QUOTED PASSAGE:
++++++++++

Blockstack claims naming is hard, summarized by "Zooko's triangle":
  1. unique (global) i.e. each name has the same meaning to everyone
  2. human-readable
  3. decentralized
  claim: all three would be valuable (debatable...)
  claim: any two is easy; all three is hard

example for each pair of properties?
  unique + human-readable : e-mail addresses
  unique + decentralized : randomly chosen public keys
  human-readable + decentralized : my contact list

why is all three hard?
  can we add the missing property to any of our three schemes?
  no, all seem to be immediate dead ends

summary of how Blockstack gets all three?
  Bitcoin produces an ordered chain of blocks
  Blockstack embeds name-claiming records in Bitcoin blocks
  if my record claiming "rtm" is first in Bitcoin chain, I own it
  unique (== globally the same)?
  human-readable?
  decentralized?

is this kind of name space good for decentralized apps?
  is unique (== global) valuable?
    yes: I may be able to remember names I already know.
    yes: I can give you a name, and you can use it.
    yes: I can look at an ACL and guess what it means.
    no: human-readable names aren't likely to be very meaningful if chosen from global pool
        e.g. robert_morris_1779 -- is that me? or someone else?
        how about "rtm@mit.edu"?
    no: how can I find your Blockname name?
        how can I verify that a Blockstack name is really you?
  other (possibly bad) ideas:
    only public keys, don't bother with human-readable names
      each person keeps separate "contact list" with names they understand
      naturally decentralized
      not "unique" thus no need for Bitcoin
    central entity that reliably verifies human identity

challenges: leverage existing blockchain
  Starting a new block chain is hard
    need to be big to deal with byzantine participants
  Bitcoin blockchain
    Limits on data in record
    Slow writes
    Block size
    Ledger

what are all the pieces in Blockstack?
  client, browser, application, blockstack.js
  Blockstack Browser (meant to run on client machine)
  Bitcoin's block-chain
  Blockstack servers
    read Bitcoin chain
    interpret Blockstack naming records to update DB
    serve naming RPCs from clients
    name -> pub key + zone hash
  Atlas servers -- store "zone records"
    a name record in bitcoin maps to a zone record in Atlas
    zone record indicates where my Gaia data is stored
    keyed by content-hash, so items are immutable
    you can view Atlas as just reducing the size of Blockstack's Bitcoin transactions
    Atlas keeps the full DB in every server
  Gaia servers
    separate storage area for each user (i.e. end-users)
    key -> value
    backed by Amazon S3, Dropbox, &c
      Gaia makes them all look the same
    most users use Gaia storage provided by Blockstack
    user's profile contains user's public key, per-app public keys
    user can have lots of other files, containing app data
    apps can sign and/or encrypt data in Gaia
  S3, Dropbox, &c
    back-ends for Gaia

NAME CREATION

how does one register a Blockstack name?
  (https://docs.blockstack.org/core/wire-format.html)
  the user does it (by running Blockstack software)

++++++++++

RECORDED INFORMATION:
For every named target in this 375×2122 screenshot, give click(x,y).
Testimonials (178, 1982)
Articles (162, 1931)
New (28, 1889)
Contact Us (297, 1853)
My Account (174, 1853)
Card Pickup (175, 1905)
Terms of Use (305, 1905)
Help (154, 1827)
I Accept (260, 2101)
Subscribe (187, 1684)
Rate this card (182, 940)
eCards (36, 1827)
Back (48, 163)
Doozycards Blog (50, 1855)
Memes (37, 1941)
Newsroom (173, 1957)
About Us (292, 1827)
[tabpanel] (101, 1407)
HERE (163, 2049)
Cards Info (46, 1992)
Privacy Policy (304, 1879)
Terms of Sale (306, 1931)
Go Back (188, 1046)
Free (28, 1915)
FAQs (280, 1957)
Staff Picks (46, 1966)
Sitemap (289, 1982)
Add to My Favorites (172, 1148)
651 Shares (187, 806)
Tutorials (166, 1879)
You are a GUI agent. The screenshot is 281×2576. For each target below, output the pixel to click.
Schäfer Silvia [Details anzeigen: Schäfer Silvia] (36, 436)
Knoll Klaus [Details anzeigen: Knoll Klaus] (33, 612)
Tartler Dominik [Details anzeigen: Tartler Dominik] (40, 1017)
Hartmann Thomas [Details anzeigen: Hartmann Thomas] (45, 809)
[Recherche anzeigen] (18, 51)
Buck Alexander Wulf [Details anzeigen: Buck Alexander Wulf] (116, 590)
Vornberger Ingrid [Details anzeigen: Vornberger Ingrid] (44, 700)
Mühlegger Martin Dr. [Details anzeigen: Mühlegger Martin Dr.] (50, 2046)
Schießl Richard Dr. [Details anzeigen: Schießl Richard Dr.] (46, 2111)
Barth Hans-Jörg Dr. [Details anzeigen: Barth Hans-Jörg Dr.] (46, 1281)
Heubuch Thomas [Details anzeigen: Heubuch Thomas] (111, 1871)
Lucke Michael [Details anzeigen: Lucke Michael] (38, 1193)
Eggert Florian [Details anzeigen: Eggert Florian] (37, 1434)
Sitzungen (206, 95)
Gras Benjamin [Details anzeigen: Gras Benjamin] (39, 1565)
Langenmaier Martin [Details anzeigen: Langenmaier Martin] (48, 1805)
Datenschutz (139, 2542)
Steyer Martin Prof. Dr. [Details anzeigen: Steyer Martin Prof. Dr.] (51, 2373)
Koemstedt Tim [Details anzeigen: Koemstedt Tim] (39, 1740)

++++++++++

TO BE DONE:
(1) Reproduce the Blockstack notes between "unique + human-readable" and "gets all three?", inclusive.
(2) In the Blockstack notes, what is the example of a naming scheme that is both unique and human-readable?

ANSWERS BELOW:
(1)
unique + human-readable : e-mail addresses
  unique + decentralized : randomly chosen public keys
  human-readable + decentralized : my contact list

why is all three hard?
  can we add the missing property to any of our three schemes?
  no, all seem to be immediate dead ends

summary of how Blockstack gets all three?

(2) E-mail addresses.